____ Provided data
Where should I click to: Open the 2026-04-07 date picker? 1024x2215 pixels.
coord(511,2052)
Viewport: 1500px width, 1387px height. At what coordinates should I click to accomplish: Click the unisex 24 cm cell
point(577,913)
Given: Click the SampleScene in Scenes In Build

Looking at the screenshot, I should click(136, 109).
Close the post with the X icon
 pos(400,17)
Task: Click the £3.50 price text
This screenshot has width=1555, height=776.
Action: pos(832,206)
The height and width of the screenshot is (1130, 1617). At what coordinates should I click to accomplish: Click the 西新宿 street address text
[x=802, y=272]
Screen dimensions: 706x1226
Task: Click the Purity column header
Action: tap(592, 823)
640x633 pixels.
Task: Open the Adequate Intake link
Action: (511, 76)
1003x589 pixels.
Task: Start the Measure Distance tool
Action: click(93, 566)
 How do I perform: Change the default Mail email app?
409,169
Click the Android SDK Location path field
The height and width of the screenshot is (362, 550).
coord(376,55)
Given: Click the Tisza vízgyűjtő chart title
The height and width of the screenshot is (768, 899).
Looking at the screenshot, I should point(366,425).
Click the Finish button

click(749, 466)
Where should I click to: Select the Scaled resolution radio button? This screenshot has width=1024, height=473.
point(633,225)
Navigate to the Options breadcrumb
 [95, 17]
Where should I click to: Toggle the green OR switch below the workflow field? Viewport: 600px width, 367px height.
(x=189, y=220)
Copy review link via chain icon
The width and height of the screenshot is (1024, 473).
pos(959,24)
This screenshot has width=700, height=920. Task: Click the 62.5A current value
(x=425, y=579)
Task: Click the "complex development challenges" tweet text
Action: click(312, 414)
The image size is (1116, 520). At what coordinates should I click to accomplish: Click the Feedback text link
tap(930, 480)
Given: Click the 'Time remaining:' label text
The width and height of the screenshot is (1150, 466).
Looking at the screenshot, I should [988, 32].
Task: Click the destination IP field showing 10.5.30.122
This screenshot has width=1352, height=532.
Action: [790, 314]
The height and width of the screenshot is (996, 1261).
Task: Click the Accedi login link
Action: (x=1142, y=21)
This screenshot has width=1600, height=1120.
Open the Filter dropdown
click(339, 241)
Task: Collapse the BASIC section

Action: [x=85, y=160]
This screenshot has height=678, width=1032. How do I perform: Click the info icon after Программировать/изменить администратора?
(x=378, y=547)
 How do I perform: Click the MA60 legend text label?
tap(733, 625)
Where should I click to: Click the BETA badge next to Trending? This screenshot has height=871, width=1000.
________
Your reply is to repeat, unchanged, the lines above running from the one with "The image size" up to and including the one with "Given: Click the 'Time remaining:' label text".

The image size is (1116, 520). At what coordinates should I click to accomplish: Click the Feedback text link
tap(930, 480)
Given: Click the 'Time remaining:' label text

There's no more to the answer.